Momentos marcantes – Ter tido os filhos, que estão bem encaminhados na vida, é o que já aconteceu de mais feliz na vida de Antoninha. “Acho que isso deixa todo o pai e toda a mãe feliz”, completa. Como momento triste, ela relembra o período da Ditadura Militar, “que a gente não podia falar o que sentia. Foi um momento negro da nossa história”. No entanto, Antoninha sente que as tristezas não acabaram junto com a Ditadura. “Quando a gente ouve uma mãe dizer que há uma semana não tem comida em casa para dar para um filho, é muito triste, vivendo em um país como o nosso, que é rico, mas a renda é mal distribuída”, salienta.

Netos – Antoninha tem quatro netos: Priscila, de 17 anos, que estuda na Unisinos; Ernesto, irmão dela, de 8; Carolina, de 14, que está terminando a 8ª série, e Maiara, que estuda na Unisinos e quer fazer odontologia na UFRGS, e “é a neta “emprestada”, “porque quando o meu filho casou, sua esposa já tinha uma filha”, explica. Vó coruja, Antoninha afirma: “Quero muito bem todos os meus netos. E sou mais apegada com a Carolina, porque meu filho morava conosco e ela se criou na minha casa. Ela é a que mais me explora, está sempre me pedindo alguma coisa”, brinca.

Lazer – Passear é a preferência de Antoninha, nos momentos de folga. “Vou a Imbé, no litoral gaúcho, onde temos casa. Às vezes, vou para a serra ou para Cruz Alta, onde mora meu filho. Agora, no feriado, vamos para Nova Palma, no interior do Estado, porque vai ter uma festa da família, realizada de dois em dois anos”. Além de passear, Antoninha comenta que gosta de fazer as limpezas em casa, “que sempre tem precisa fazer”, argumenta.

Sonho – “Ver as minhas netas formadas.” Antoninha destaca que não tem sonhos materiais, porque graças a Deus, já conquistou o que queria. “Tenho casa própria e carro, embora não dirija por medo.” Em relação ao país, ela afirma que tem o grande sonho de vê-lo melhor, com menos injustiça e menos desigualdade. “E que os homens tratem melhor a natureza”, ressalta.

Fé – Antoninha já teve um envolvimento muito forte com a Igreja, o que hoje não acontece mais. “Acho que todo o ser humano tem que crer em um ser superior, mas, para isso, não é preciso estar dentro de uma Igreja, nem escutando um pastor”.
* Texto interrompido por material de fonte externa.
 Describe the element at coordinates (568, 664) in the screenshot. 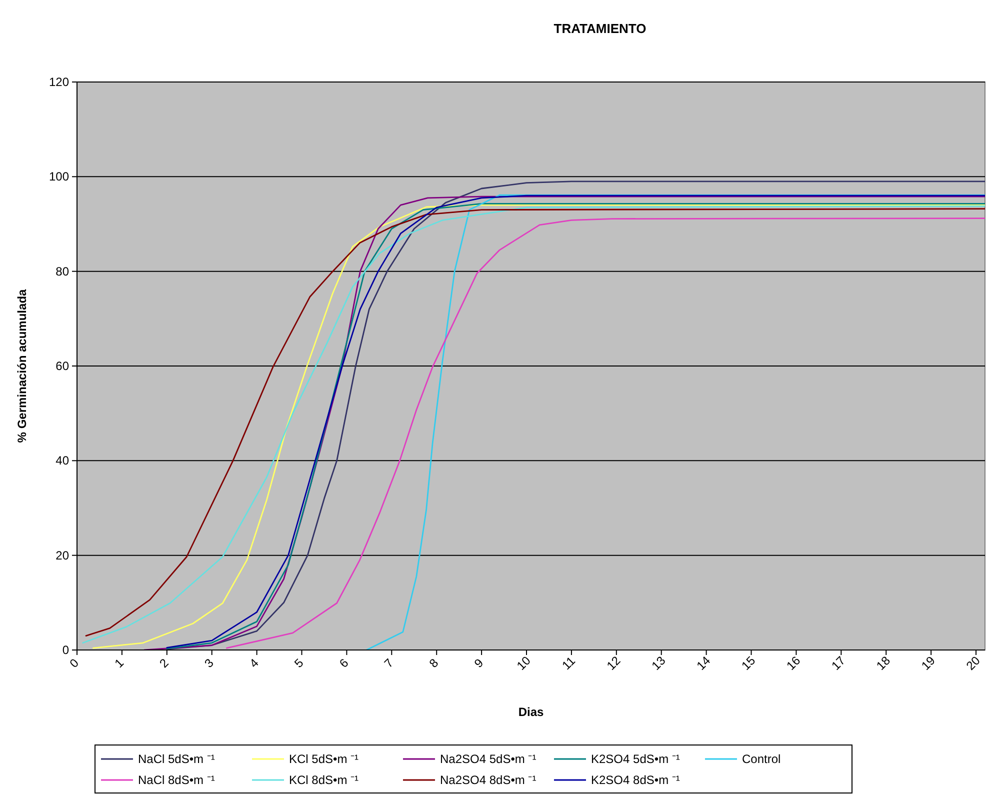

I see `x-tick-label: 11` at that location.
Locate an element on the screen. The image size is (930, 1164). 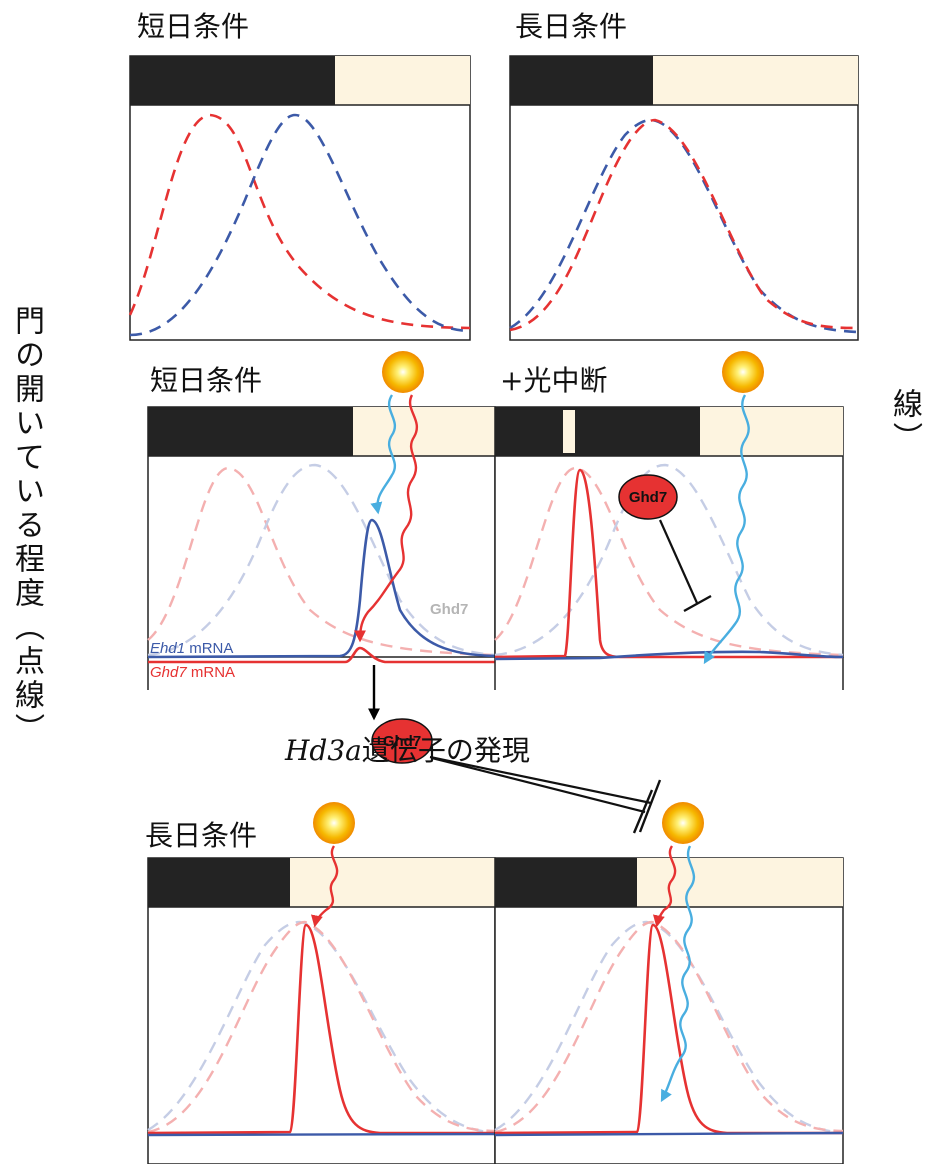
hd3a-expression-label: Hd3a遺伝子の発現 is located at coordinates (407, 750).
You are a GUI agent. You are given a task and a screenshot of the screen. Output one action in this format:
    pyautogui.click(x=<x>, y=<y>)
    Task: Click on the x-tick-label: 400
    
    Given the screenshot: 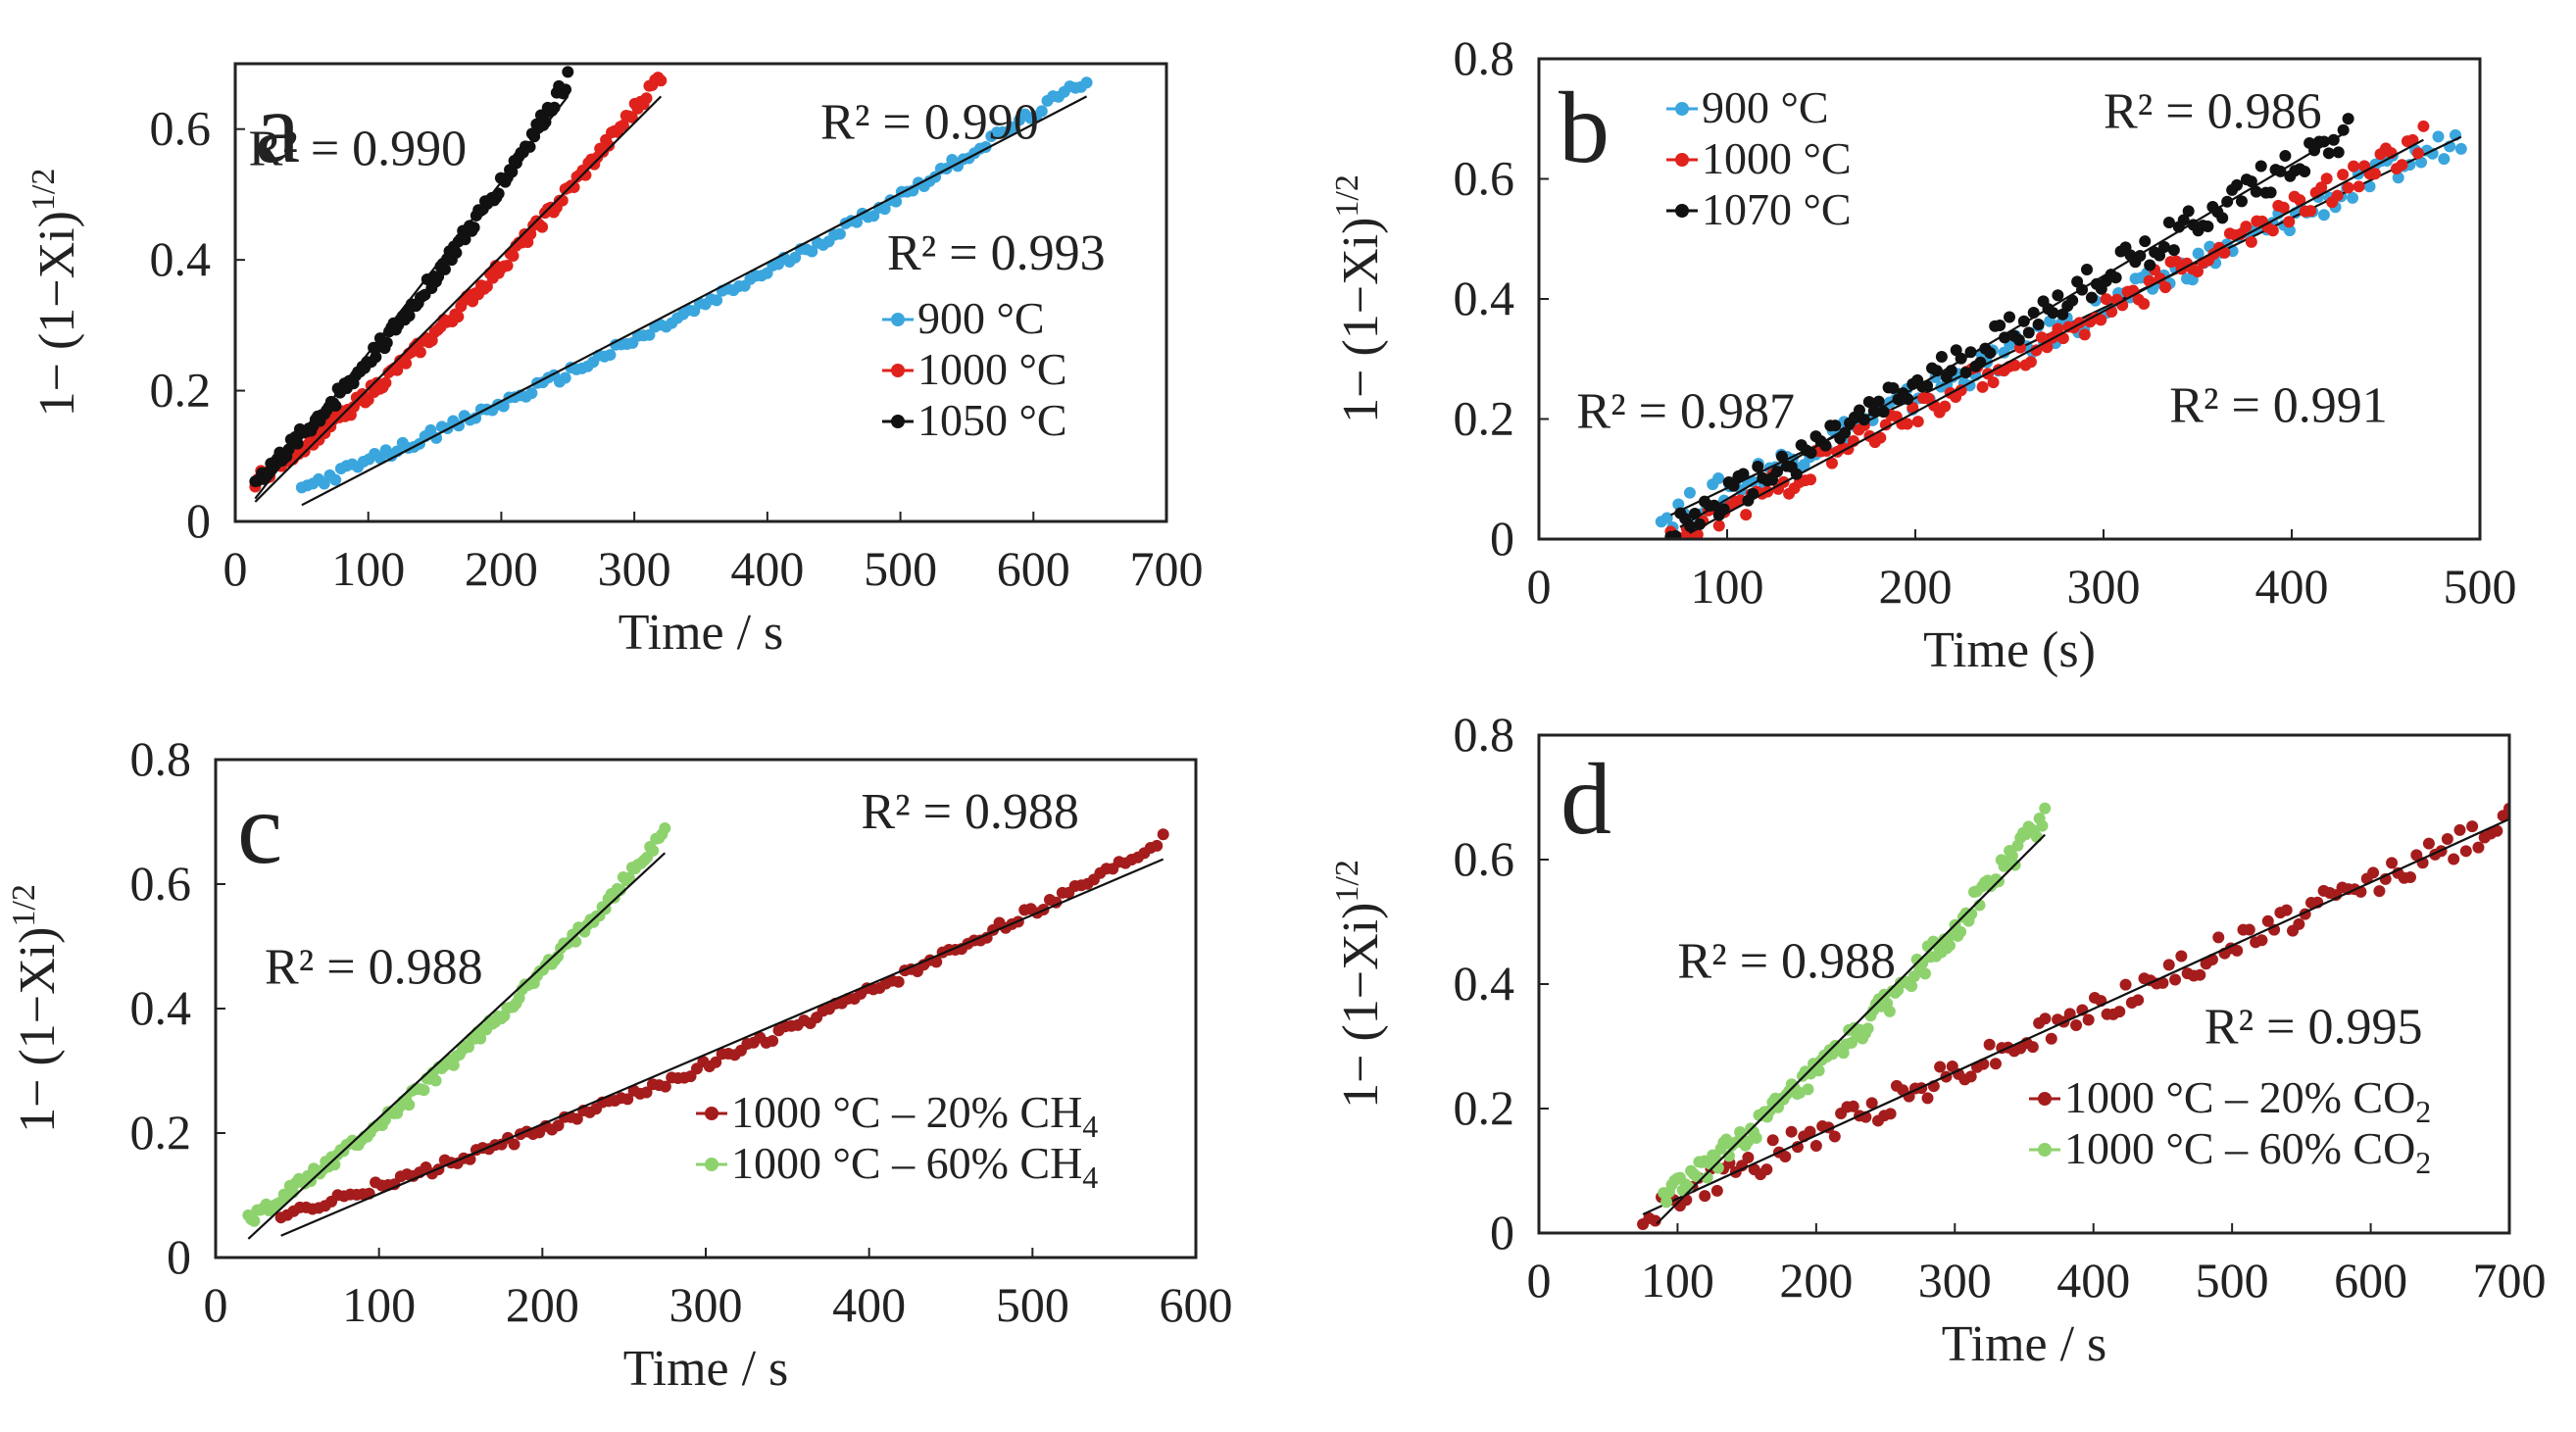 What is the action you would take?
    pyautogui.click(x=869, y=1304)
    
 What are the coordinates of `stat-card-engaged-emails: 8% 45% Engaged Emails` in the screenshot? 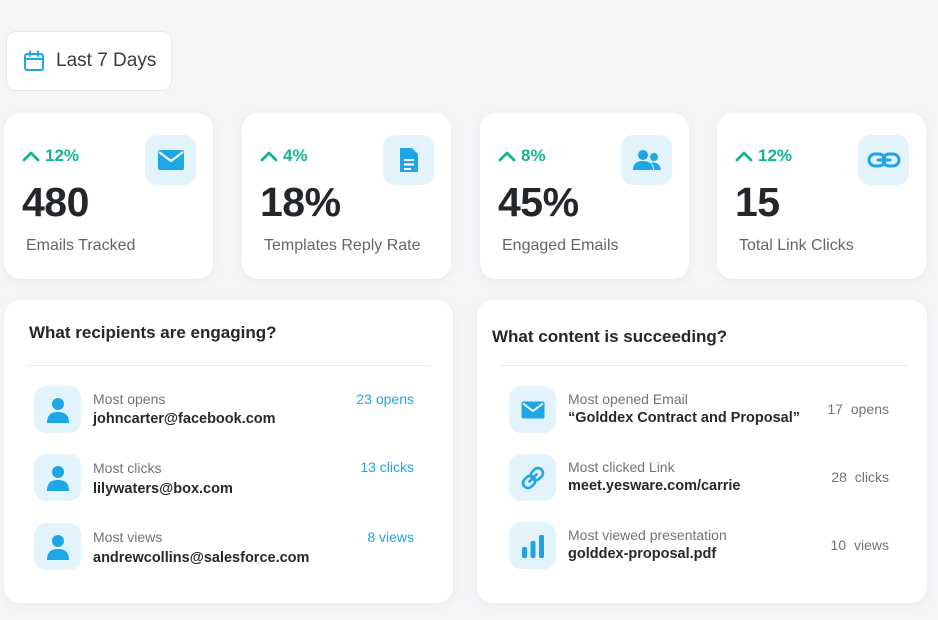 It's located at (584, 196).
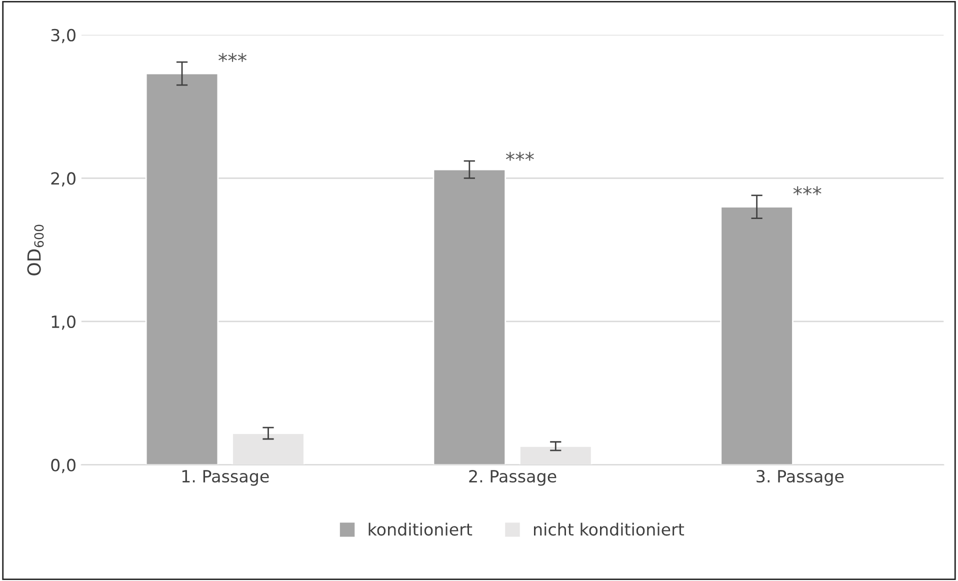  I want to click on x-tick-label: 3. Passage, so click(800, 478).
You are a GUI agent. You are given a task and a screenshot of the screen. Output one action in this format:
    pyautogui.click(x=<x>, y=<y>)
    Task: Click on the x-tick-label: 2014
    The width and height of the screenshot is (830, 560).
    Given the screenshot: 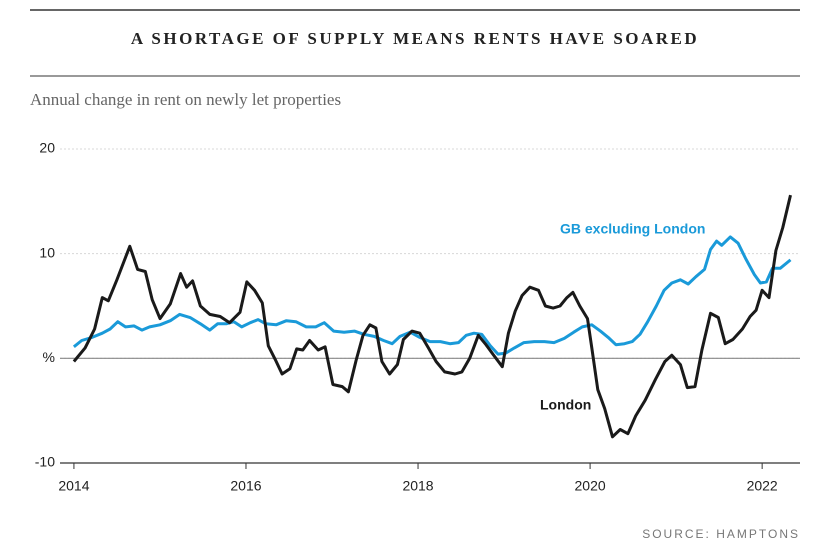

Política brasileira – “A confiança nos políticos está abalada, porque no momento que para governar um país tem que fazer acordo com aqueles que, na época da Ditadura, batiam, é duro.” Além de mencionar o reflexo do Golpe na política atual, Antoninha desabafa: “A política tem momentos sujos. É inadmissível o que acontece no Congresso Brasileiro. Deixam de votar coisas importantes para o país andar, para que as pessoas não passem fome, para ficar discutindo se o Renan Calheiros fica ou não fica. Ou deixem lá ou tirem de uma vez e não fiquem com essa ‘frescura’, com o dinheiro dos nossos impostos”. Segundo ela, a saída para um país melhor está no povo, mas “lamentavelmente, acho que o povo cansou de algumas coisas”. “Esperamos que um dia a coisa mude”, conclui.